* WHAT TO DO *
Copy the rows verbatim, starting at the first row and ending at the line containing "[x=136, y=484]".

* PROVIDED INFORMATION *
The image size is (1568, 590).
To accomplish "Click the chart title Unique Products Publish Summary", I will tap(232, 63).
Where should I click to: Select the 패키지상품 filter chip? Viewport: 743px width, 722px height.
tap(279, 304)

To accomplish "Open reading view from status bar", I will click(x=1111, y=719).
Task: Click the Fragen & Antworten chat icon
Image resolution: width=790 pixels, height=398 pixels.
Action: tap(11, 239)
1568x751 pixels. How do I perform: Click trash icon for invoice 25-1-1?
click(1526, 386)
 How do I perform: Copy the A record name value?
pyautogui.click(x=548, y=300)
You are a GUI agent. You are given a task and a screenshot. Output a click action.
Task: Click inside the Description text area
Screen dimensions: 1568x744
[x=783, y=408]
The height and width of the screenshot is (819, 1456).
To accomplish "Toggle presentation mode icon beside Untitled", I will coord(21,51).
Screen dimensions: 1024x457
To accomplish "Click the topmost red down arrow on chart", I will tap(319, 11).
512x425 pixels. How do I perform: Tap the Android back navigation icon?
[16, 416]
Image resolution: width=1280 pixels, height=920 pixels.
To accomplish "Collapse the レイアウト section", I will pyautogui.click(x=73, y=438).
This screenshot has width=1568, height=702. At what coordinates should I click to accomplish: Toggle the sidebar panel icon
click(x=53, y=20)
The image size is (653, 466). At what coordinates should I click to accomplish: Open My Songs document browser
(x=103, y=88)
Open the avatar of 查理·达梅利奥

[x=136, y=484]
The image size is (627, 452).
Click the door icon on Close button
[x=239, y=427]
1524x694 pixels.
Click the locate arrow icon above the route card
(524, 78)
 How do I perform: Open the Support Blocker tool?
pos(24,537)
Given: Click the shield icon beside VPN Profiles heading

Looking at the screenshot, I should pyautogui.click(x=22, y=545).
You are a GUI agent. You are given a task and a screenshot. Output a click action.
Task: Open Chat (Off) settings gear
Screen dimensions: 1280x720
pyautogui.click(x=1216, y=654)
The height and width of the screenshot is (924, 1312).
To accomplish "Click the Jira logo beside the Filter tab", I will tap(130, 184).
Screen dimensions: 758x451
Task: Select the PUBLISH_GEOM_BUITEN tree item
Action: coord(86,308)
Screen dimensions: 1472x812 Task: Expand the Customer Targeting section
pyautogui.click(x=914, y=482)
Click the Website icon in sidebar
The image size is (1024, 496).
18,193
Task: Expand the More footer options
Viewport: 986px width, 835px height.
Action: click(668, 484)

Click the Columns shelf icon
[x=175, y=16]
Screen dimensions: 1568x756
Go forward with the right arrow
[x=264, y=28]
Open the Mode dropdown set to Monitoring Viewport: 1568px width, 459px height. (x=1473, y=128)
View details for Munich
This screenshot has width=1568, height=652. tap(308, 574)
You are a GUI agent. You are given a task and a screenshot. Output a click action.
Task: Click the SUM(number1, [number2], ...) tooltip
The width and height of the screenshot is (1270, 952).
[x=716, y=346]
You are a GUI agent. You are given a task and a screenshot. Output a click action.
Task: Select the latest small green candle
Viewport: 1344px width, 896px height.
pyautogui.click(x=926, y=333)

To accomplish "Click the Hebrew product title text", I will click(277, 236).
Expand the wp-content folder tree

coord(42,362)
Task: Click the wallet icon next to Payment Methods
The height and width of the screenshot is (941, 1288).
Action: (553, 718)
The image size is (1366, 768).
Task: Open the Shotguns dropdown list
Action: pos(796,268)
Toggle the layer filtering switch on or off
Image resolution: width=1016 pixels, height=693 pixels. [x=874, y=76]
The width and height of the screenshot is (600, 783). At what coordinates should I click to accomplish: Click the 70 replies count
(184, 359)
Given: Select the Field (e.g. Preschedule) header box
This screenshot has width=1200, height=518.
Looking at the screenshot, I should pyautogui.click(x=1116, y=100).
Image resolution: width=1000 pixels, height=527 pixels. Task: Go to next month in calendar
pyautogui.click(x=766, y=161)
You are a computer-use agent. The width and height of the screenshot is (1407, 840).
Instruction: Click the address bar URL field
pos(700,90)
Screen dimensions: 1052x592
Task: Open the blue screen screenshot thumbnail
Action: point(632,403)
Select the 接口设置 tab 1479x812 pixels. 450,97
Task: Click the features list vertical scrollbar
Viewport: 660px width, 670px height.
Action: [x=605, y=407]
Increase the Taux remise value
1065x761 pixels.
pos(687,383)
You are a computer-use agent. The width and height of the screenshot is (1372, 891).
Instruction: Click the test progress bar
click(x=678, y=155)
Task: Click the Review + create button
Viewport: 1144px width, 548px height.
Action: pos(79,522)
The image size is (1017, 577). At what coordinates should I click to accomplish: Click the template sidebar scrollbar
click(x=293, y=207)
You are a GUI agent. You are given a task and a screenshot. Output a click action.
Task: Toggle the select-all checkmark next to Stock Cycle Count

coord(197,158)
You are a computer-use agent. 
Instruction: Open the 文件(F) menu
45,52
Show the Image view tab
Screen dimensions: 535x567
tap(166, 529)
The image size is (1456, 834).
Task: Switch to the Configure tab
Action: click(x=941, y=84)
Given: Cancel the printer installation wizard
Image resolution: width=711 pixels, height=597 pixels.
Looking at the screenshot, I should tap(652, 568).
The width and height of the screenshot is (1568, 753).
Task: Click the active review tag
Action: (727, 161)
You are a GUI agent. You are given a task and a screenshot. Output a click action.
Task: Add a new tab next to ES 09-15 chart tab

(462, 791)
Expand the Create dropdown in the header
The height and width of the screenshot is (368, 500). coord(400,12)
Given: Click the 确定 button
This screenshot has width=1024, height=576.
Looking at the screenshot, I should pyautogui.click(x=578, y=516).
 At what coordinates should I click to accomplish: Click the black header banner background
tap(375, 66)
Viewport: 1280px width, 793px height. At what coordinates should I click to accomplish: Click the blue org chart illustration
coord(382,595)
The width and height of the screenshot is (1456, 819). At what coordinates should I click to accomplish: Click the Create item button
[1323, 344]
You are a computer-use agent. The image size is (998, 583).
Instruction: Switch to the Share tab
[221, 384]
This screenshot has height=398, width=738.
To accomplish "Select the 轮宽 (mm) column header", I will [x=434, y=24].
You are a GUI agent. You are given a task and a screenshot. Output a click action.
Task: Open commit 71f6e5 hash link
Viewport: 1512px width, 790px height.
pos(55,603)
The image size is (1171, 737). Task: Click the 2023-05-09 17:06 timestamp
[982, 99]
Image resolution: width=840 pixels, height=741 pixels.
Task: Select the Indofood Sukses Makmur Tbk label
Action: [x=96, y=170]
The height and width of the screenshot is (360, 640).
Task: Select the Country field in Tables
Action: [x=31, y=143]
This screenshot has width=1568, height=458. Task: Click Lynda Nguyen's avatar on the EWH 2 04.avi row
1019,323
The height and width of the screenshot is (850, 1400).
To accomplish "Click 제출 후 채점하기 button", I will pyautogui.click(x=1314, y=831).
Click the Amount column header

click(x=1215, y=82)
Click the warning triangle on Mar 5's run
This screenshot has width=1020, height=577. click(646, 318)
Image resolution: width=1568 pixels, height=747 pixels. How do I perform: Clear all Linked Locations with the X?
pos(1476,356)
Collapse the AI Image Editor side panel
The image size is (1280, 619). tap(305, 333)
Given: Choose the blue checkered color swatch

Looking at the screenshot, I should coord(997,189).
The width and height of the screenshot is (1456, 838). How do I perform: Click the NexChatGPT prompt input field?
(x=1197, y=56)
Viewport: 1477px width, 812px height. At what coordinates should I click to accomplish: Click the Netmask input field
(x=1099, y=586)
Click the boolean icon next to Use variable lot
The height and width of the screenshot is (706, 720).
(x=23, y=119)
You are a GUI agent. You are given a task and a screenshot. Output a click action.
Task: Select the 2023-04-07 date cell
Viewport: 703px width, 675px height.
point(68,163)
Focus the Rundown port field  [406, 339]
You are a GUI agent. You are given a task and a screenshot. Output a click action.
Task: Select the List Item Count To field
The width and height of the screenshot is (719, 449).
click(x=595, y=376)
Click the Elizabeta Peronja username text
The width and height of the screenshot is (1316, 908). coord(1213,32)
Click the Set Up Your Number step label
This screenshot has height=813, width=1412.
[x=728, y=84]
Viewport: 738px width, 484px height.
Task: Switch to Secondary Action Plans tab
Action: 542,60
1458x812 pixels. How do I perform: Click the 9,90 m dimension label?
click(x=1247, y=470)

* OUTPUT FOR THIS EXERCISE *
The image size is (1568, 590).
To accomplish "Click the chart title Unique Products Publish Summary", I will tap(232, 63).
Where should I click to: Select the 패키지상품 filter chip? Viewport: 743px width, 722px height.
tap(279, 304)

To accomplish "Open reading view from status bar", I will click(x=1111, y=719).
Task: Click the Fragen & Antworten chat icon
Image resolution: width=790 pixels, height=398 pixels.
Action: tap(11, 239)
1568x751 pixels. How do I perform: Click trash icon for invoice 25-1-1?
click(1526, 386)
 How do I perform: Copy the A record name value?
pyautogui.click(x=548, y=300)
You are a GUI agent. You are given a task and a screenshot. Output a click action.
Task: Click inside the Description text area
Screen dimensions: 1568x744
[x=783, y=408]
The height and width of the screenshot is (819, 1456).
To accomplish "Toggle presentation mode icon beside Untitled", I will coord(21,51).
Screen dimensions: 1024x457
To accomplish "Click the topmost red down arrow on chart", I will tap(319, 11).
512x425 pixels. How do I perform: Tap the Android back navigation icon?
[16, 416]
Image resolution: width=1280 pixels, height=920 pixels.
To accomplish "Collapse the レイアウト section", I will pyautogui.click(x=73, y=438).
This screenshot has width=1568, height=702. At what coordinates should I click to accomplish: Toggle the sidebar panel icon
click(x=53, y=20)
The image size is (653, 466). At what coordinates should I click to accomplish: Open My Songs document browser
(x=103, y=88)
Open the avatar of 查理·达梅利奥

[x=136, y=484]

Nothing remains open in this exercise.